Directions for this task:
Switch every "midpoint" in the lines below to "center point", leaving everything else unchanged.

Given data:
□ □ □ □

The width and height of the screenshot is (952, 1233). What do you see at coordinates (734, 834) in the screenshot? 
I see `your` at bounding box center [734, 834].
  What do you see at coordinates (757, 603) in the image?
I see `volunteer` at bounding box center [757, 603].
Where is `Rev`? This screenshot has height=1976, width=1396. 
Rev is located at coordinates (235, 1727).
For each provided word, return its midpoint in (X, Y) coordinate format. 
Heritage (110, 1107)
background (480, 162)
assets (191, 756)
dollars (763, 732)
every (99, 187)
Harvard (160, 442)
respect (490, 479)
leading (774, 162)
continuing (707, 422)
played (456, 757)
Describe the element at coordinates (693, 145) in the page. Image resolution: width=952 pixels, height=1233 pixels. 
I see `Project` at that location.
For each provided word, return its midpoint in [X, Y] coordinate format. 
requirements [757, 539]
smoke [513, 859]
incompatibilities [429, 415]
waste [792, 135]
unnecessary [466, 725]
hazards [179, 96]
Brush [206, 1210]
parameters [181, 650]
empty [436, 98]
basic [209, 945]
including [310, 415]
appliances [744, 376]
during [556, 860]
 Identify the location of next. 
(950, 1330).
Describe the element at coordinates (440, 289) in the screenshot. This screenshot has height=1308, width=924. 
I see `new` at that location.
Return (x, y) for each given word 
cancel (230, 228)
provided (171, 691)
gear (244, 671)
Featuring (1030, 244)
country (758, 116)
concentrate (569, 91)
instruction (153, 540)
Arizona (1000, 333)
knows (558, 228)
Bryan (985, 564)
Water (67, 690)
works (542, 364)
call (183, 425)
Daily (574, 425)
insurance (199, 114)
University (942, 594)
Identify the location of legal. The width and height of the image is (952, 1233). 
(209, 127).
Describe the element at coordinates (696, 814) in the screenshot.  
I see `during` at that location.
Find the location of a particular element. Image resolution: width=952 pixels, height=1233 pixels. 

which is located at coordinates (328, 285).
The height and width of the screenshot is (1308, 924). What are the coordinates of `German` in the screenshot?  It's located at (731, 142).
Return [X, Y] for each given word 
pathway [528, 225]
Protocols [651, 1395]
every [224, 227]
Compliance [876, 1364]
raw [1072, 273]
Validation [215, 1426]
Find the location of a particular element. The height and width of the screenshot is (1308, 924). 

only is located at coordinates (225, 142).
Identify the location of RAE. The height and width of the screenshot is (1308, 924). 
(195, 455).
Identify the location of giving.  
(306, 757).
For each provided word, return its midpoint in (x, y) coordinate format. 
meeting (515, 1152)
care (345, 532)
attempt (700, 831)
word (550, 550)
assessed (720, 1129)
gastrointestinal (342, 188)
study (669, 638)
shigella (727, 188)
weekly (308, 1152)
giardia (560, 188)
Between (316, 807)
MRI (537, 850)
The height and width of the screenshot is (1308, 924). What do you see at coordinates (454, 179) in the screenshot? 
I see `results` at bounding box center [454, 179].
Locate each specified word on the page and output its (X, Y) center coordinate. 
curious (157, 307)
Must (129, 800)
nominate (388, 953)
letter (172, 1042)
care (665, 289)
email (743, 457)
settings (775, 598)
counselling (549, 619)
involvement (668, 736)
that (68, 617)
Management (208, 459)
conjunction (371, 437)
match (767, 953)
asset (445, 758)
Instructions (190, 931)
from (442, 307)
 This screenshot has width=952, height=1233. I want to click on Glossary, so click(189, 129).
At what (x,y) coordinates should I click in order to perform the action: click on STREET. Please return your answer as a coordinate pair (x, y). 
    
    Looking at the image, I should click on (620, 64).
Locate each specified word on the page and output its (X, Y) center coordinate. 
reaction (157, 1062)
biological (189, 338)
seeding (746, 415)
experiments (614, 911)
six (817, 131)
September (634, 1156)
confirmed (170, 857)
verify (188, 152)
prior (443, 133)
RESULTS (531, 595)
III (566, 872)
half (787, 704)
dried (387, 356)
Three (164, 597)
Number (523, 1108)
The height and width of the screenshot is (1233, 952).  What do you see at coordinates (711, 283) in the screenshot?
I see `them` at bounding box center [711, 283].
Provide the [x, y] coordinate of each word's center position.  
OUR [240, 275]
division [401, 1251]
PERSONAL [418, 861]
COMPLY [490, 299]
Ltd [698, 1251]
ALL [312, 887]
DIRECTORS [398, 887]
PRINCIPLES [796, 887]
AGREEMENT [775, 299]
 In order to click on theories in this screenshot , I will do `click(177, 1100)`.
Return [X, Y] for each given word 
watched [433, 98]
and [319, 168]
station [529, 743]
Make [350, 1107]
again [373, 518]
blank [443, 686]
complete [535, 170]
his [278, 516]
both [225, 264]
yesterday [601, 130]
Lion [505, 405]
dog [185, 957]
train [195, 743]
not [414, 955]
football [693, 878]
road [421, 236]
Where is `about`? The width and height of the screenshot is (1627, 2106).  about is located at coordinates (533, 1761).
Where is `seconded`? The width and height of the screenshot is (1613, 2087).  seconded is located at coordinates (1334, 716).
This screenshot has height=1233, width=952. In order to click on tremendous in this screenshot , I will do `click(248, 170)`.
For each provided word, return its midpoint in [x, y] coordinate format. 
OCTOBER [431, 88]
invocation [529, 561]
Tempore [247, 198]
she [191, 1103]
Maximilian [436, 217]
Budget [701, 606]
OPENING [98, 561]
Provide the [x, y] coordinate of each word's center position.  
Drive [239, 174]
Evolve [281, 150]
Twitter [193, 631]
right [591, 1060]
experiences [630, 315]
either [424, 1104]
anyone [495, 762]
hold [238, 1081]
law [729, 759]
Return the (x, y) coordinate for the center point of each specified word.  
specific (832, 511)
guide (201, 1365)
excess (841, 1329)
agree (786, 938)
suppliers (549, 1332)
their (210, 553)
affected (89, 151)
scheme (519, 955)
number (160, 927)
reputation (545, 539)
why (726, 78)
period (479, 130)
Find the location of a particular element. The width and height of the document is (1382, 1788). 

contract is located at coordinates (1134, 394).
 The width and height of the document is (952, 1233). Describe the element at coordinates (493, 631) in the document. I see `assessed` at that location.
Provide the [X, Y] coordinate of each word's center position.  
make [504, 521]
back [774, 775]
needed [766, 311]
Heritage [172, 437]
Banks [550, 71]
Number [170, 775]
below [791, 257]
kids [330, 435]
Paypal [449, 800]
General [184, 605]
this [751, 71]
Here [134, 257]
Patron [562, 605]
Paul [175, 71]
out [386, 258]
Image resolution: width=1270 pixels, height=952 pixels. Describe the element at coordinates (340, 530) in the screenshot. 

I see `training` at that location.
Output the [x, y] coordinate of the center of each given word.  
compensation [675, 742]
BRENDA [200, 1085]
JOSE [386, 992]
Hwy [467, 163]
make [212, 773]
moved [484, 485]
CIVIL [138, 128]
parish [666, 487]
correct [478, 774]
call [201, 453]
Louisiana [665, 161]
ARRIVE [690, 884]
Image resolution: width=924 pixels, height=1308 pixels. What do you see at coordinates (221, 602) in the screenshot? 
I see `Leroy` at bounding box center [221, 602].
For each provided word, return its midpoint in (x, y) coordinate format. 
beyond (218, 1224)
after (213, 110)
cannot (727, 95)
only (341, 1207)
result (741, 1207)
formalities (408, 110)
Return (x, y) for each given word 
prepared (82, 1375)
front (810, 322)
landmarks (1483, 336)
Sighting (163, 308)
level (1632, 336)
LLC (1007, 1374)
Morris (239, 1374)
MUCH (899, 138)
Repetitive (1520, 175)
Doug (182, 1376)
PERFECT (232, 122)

□ □ □ □

Response to this exercise:
The width and height of the screenshot is (952, 1233). What do you see at coordinates (734, 834) in the screenshot? 
I see `your` at bounding box center [734, 834].
  What do you see at coordinates (757, 603) in the image?
I see `volunteer` at bounding box center [757, 603].
Where is `Rev`? This screenshot has height=1976, width=1396. 
Rev is located at coordinates (235, 1727).
For each provided word, return its center point in (X, Y) coordinate format. 
Heritage (110, 1107)
background (480, 162)
assets (191, 756)
dollars (763, 732)
every (99, 187)
Harvard (160, 442)
respect (490, 479)
leading (774, 162)
continuing (707, 422)
played (456, 757)
Describe the element at coordinates (693, 145) in the page. Image resolution: width=952 pixels, height=1233 pixels. 
I see `Project` at that location.
For each provided word, return its center point in [X, Y] coordinate format. 
requirements [757, 539]
smoke [513, 859]
incompatibilities [429, 415]
waste [792, 135]
unnecessary [466, 725]
hazards [179, 96]
Brush [206, 1210]
parameters [181, 650]
empty [436, 98]
basic [209, 945]
including [310, 415]
appliances [744, 376]
during [556, 860]
 Identify the location of next. 
(950, 1330).
Describe the element at coordinates (440, 289) in the screenshot. This screenshot has height=1308, width=924. 
I see `new` at that location.
Return (x, y) for each given word 
cancel (230, 228)
provided (171, 691)
gear (244, 671)
Featuring (1030, 244)
country (758, 116)
concentrate (569, 91)
instruction (153, 540)
Arizona (1000, 333)
knows (558, 228)
Bryan (985, 564)
Water (67, 690)
works (542, 364)
call (183, 425)
Daily (574, 425)
insurance (199, 114)
University (942, 594)
Identify the location of legal. The width and height of the image is (952, 1233). 
(209, 127).
Describe the element at coordinates (696, 814) in the screenshot.  
I see `during` at that location.
Find the location of a particular element. Image resolution: width=952 pixels, height=1233 pixels. 

which is located at coordinates (328, 285).
The height and width of the screenshot is (1308, 924). What are the coordinates of `German` in the screenshot?  It's located at (731, 142).
Return [X, Y] for each given word 
pathway [528, 225]
Protocols [651, 1395]
every [224, 227]
Compliance [876, 1364]
raw [1072, 273]
Validation [215, 1426]
Find the location of a particular element. The height and width of the screenshot is (1308, 924). 

only is located at coordinates (225, 142).
Identify the location of RAE. The height and width of the screenshot is (1308, 924). 
(195, 455).
Identify the location of giving.  
(306, 757).
For each provided word, return its center point in (x, y) coordinate format. 
meeting (515, 1152)
care (345, 532)
attempt (700, 831)
word (550, 550)
assessed (720, 1129)
gastrointestinal (342, 188)
study (669, 638)
shigella (727, 188)
weekly (308, 1152)
giardia (560, 188)
Between (316, 807)
MRI (537, 850)
The height and width of the screenshot is (1308, 924). What do you see at coordinates (454, 179) in the screenshot? 
I see `results` at bounding box center [454, 179].
Locate each specified word on the page and output its (X, Y) center coordinate. 
curious (157, 307)
Must (129, 800)
nominate (388, 953)
letter (172, 1042)
care (665, 289)
email (743, 457)
settings (775, 598)
counselling (549, 619)
involvement (668, 736)
that (68, 617)
Management (208, 459)
conjunction (371, 437)
match (767, 953)
asset (445, 758)
Instructions (190, 931)
from (442, 307)
 This screenshot has width=952, height=1233. I want to click on Glossary, so click(189, 129).
At what (x,y) coordinates should I click in order to perform the action: click on STREET. Please return your answer as a coordinate pair (x, y). 
    
    Looking at the image, I should click on (620, 64).
Locate each specified word on the page and output its (X, Y) center coordinate. 
reaction (157, 1062)
biological (189, 338)
seeding (746, 415)
experiments (614, 911)
six (817, 131)
September (634, 1156)
confirmed (170, 857)
verify (188, 152)
prior (443, 133)
RESULTS (531, 595)
III (566, 872)
half (787, 704)
dried (387, 356)
Three (164, 597)
Number (523, 1108)
The height and width of the screenshot is (1233, 952).  What do you see at coordinates (711, 283) in the screenshot?
I see `them` at bounding box center [711, 283].
Provide the [x, y] coordinate of each word's center position.  
OUR [240, 275]
division [401, 1251]
PERSONAL [418, 861]
COMPLY [490, 299]
Ltd [698, 1251]
ALL [312, 887]
DIRECTORS [398, 887]
PRINCIPLES [796, 887]
AGREEMENT [775, 299]
 In order to click on theories in this screenshot , I will do `click(177, 1100)`.
Return [X, Y] for each given word 
watched [433, 98]
and [319, 168]
station [529, 743]
Make [350, 1107]
again [373, 518]
blank [443, 686]
complete [535, 170]
his [278, 516]
both [225, 264]
yesterday [601, 130]
Lion [505, 405]
dog [185, 957]
train [195, 743]
not [414, 955]
football [693, 878]
road [421, 236]
Where is `about`? The width and height of the screenshot is (1627, 2106).  about is located at coordinates (533, 1761).
Where is `seconded`? The width and height of the screenshot is (1613, 2087).  seconded is located at coordinates (1334, 716).
This screenshot has height=1233, width=952. In order to click on tremendous in this screenshot , I will do `click(248, 170)`.
For each provided word, return its center point in [x, y] coordinate format. 
OCTOBER [431, 88]
invocation [529, 561]
Tempore [247, 198]
she [191, 1103]
Maximilian [436, 217]
Budget [701, 606]
OPENING [98, 561]
Provide the [x, y] coordinate of each word's center position.  
Drive [239, 174]
Evolve [281, 150]
Twitter [193, 631]
right [591, 1060]
experiences [630, 315]
either [424, 1104]
anyone [495, 762]
hold [238, 1081]
law [729, 759]
Return the (x, y) coordinate for the center point of each specified word.  
specific (832, 511)
guide (201, 1365)
excess (841, 1329)
agree (786, 938)
suppliers (549, 1332)
their (210, 553)
affected (89, 151)
scheme (519, 955)
number (160, 927)
reputation (545, 539)
why (726, 78)
period (479, 130)
Find the location of a particular element. The width and height of the document is (1382, 1788). 

contract is located at coordinates (1134, 394).
 The width and height of the document is (952, 1233). Describe the element at coordinates (493, 631) in the document. I see `assessed` at that location.
Provide the [X, Y] coordinate of each word's center position.  
make [504, 521]
back [774, 775]
needed [766, 311]
Heritage [172, 437]
Banks [550, 71]
Number [170, 775]
below [791, 257]
kids [330, 435]
Paypal [449, 800]
General [184, 605]
this [751, 71]
Here [134, 257]
Patron [562, 605]
Paul [175, 71]
out [386, 258]
Image resolution: width=1270 pixels, height=952 pixels. Describe the element at coordinates (340, 530) in the screenshot. 

I see `training` at that location.
Output the [x, y] coordinate of the center of each given word.  
compensation [675, 742]
BRENDA [200, 1085]
JOSE [386, 992]
Hwy [467, 163]
make [212, 773]
moved [484, 485]
CIVIL [138, 128]
parish [666, 487]
correct [478, 774]
call [201, 453]
Louisiana [665, 161]
ARRIVE [690, 884]
Image resolution: width=924 pixels, height=1308 pixels. What do you see at coordinates (221, 602) in the screenshot? 
I see `Leroy` at bounding box center [221, 602].
For each provided word, return its center point in (x, y) coordinate format. 
beyond (218, 1224)
after (213, 110)
cannot (727, 95)
only (341, 1207)
result (741, 1207)
formalities (408, 110)
Return (x, y) for each given word 
prepared (82, 1375)
front (810, 322)
landmarks (1483, 336)
Sighting (163, 308)
level (1632, 336)
LLC (1007, 1374)
Morris (239, 1374)
MUCH (899, 138)
Repetitive (1520, 175)
Doug (182, 1376)
PERFECT (232, 122)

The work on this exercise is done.